La multitud lanzó gritos de júbilo cuando el primero de los jóvenes entró y siguió a una de las muchachas. Ella le echó una mirada significativa mientras aparentaba retroceder con vergüenza y dejó que la punta de la lengua repasara los labios entreabiertos con lentitud para expulsar a las otras que probaban también suerte con él y le condujo hasta su padre, para que pudiera pedir su mano en la forma tradicional. Como era costumbre, el padre se mostró deseoso de echar un vistazo al cofrecillo del tejedor de cabellos y juntos atravesaron el salvaje movimiento hasta el círculo a mitad del escenario del que ahora se iban alejando los otros jóvenes para ir eligiendo su primera esposa. Allí, el joven tejedor de cabellos abrió la tapadera de su arquilla y cuando el padre estuvo satisfecho con lo que veía dentro, dio su consentimiento. Ahora era el maestre del gremio el que tenía que examinar el cabello de la mujer y, si no tenía ninguna objeción, realizar el matrimonio y apuntarlo en el libro del gremio.

Dirilja miró hacia el escenario sin ver en realidad lo que se estaba llevando a cabo allí. El baile de los tejedores de cabellos le parecía más absurdo e insignificante que cualquier juego de niños. Una vez más recordó las horas en las que había estado junto con Abron, entonces, hacía tres años, cuando el cortejo de mercadeo de su padre había hecho escala por última vez en Yahannochia. Ella vio su rostro delante de ella, sintió de nuevo los besos que se habían intercambiado, percibió sus delicadas manos sobre su cuerpo y el miedo a ser hallados juntos, en aquella relación que había ya dejado atrás todas las fronteras establecidas para jóvenes que no estaban casados. Escuchó su voz y tuvo una vez más la convicción de entonces de que se trataba de algo verdadero.

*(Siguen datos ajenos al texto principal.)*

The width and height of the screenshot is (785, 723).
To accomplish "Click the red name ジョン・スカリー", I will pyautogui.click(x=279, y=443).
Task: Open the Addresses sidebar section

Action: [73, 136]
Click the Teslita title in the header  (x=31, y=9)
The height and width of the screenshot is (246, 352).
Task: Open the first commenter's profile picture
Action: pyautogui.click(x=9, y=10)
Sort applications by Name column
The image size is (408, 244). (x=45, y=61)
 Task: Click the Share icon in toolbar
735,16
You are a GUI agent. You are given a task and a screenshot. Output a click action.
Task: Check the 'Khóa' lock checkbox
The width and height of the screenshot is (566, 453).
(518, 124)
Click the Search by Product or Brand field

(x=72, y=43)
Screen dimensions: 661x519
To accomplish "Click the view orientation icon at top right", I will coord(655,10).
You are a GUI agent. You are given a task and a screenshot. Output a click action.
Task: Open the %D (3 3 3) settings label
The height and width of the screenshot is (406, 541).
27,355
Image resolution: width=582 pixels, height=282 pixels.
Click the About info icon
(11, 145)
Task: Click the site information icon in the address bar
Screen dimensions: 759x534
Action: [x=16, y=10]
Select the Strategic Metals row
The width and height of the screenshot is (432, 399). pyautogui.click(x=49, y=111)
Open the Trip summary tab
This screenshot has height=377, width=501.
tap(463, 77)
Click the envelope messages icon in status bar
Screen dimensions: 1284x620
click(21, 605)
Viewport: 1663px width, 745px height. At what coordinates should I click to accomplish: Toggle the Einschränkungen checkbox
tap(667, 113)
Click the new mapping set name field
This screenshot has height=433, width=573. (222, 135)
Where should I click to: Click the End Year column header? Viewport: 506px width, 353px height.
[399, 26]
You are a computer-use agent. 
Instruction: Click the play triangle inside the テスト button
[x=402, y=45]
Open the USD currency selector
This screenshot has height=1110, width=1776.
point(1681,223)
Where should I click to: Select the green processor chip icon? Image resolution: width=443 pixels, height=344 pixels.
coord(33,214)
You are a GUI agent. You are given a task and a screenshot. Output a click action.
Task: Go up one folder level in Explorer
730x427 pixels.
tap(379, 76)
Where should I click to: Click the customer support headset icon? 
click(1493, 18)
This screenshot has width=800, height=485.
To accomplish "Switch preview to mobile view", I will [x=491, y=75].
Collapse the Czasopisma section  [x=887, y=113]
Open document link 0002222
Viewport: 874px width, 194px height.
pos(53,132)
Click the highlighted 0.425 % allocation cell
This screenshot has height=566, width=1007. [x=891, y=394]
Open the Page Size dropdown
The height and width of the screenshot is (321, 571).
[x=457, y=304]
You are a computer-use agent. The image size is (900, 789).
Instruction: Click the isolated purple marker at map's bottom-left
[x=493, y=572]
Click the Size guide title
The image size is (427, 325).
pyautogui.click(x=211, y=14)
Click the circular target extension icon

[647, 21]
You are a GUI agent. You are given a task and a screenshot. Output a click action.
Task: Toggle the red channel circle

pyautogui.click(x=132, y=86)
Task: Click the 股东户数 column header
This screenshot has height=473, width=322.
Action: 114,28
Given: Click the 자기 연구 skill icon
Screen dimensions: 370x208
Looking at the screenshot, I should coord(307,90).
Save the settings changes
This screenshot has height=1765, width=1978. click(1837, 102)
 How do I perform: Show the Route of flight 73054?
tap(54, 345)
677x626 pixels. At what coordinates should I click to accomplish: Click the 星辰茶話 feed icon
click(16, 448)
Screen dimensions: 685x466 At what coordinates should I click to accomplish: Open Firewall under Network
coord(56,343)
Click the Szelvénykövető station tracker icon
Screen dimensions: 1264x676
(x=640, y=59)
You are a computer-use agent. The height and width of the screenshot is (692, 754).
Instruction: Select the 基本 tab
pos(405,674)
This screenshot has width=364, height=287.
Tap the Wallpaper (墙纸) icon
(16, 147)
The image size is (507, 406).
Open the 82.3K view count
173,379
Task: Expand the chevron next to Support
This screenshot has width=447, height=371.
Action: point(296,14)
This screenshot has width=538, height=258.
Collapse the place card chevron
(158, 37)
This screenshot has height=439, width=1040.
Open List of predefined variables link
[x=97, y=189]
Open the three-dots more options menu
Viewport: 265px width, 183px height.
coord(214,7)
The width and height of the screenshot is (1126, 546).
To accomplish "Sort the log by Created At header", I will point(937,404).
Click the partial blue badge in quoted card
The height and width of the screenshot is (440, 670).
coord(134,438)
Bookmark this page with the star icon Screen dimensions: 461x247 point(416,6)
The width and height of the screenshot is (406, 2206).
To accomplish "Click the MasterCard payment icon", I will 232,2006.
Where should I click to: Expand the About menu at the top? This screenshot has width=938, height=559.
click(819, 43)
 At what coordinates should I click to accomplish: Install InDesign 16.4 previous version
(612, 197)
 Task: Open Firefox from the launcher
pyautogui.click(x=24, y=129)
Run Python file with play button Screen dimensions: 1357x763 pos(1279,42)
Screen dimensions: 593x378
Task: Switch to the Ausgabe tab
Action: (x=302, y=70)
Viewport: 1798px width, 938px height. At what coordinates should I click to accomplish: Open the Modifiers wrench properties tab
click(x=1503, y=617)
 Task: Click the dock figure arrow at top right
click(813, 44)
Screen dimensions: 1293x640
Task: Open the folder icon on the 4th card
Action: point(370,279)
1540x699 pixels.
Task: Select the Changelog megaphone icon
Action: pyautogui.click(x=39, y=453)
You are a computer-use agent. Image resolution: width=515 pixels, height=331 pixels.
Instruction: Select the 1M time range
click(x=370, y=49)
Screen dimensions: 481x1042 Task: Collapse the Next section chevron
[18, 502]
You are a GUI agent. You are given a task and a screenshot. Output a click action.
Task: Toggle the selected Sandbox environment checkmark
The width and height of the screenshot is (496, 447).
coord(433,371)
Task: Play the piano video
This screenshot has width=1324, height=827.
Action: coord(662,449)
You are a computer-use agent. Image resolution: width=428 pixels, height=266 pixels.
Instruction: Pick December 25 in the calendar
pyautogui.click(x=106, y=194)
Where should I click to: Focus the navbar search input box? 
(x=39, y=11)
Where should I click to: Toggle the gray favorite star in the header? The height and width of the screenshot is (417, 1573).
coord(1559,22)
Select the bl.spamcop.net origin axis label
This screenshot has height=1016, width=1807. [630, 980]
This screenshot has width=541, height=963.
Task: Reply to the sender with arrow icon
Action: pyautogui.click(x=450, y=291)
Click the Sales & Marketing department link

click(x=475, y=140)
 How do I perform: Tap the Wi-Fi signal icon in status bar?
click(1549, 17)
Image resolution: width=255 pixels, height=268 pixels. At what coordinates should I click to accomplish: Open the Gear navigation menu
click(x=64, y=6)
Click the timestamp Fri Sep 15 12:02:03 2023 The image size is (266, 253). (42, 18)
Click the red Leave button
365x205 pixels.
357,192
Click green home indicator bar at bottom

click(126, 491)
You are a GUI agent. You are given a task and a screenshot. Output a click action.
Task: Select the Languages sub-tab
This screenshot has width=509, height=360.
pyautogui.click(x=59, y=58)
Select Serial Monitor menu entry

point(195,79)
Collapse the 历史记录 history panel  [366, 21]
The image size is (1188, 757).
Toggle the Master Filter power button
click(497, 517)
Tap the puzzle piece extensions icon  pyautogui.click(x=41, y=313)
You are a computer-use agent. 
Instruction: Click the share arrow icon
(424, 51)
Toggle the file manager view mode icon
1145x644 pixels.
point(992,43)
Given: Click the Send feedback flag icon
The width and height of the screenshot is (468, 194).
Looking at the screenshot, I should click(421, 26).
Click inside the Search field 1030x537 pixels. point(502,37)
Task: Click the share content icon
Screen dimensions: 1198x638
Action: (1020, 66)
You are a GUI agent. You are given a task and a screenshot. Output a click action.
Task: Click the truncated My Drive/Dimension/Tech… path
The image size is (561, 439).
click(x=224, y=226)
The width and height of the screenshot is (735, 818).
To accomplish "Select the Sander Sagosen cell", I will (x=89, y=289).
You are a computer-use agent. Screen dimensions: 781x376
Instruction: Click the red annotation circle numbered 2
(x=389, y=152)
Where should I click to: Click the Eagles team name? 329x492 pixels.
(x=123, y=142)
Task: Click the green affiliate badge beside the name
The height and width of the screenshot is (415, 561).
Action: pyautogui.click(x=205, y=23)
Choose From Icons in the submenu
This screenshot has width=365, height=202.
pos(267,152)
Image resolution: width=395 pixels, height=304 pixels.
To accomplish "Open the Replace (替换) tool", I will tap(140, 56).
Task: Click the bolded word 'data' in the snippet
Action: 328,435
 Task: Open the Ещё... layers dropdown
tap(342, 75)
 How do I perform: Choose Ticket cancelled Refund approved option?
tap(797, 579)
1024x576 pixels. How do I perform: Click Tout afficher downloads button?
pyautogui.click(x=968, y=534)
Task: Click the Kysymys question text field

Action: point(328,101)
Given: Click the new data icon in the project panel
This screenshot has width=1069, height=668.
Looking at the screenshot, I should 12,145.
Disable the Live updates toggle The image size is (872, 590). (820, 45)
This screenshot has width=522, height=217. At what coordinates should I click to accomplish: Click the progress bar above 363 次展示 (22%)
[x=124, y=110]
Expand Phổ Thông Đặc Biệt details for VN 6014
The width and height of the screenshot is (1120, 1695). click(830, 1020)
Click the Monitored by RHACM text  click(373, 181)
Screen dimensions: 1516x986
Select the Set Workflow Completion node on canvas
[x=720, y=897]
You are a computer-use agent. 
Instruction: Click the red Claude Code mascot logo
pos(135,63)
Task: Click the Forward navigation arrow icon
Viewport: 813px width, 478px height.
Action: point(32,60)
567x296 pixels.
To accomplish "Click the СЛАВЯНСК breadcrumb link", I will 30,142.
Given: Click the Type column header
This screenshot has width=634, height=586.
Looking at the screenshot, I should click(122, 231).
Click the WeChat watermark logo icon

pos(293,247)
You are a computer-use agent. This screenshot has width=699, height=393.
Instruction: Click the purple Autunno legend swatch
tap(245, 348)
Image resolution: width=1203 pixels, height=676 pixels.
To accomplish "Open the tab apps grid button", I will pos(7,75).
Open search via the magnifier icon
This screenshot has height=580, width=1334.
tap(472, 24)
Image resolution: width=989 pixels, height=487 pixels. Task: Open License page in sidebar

De pronto supo que no podría seguir viviendo sin conocer la suerte de Abron. Podría intentar olvidar a Abron, pero el precio que tendría que pagar sería la pérdida de su propia certeza. Jamás podría saber si podía confiar en sí misma. No se trataba de un problema de honor herido o de celos enfermizos. Si el mundo estaba construido de forma que una convicción como la que ella había tenido podía engañar, entonces no tenía valor seguir viviendo.

Miró a través de todas las ventanas del carro y no pudo descubrir a su padre por ningún lado. Seguramente estaba con los magnates de la ciudad para intercambiar novedades y tramar sus negocios secretos. En el mercado se estaban encendiendo las primeras antorchas cuando Dirilja comenzó a guardar vestidos y otros haberes en un pequeño bolso de bandolera.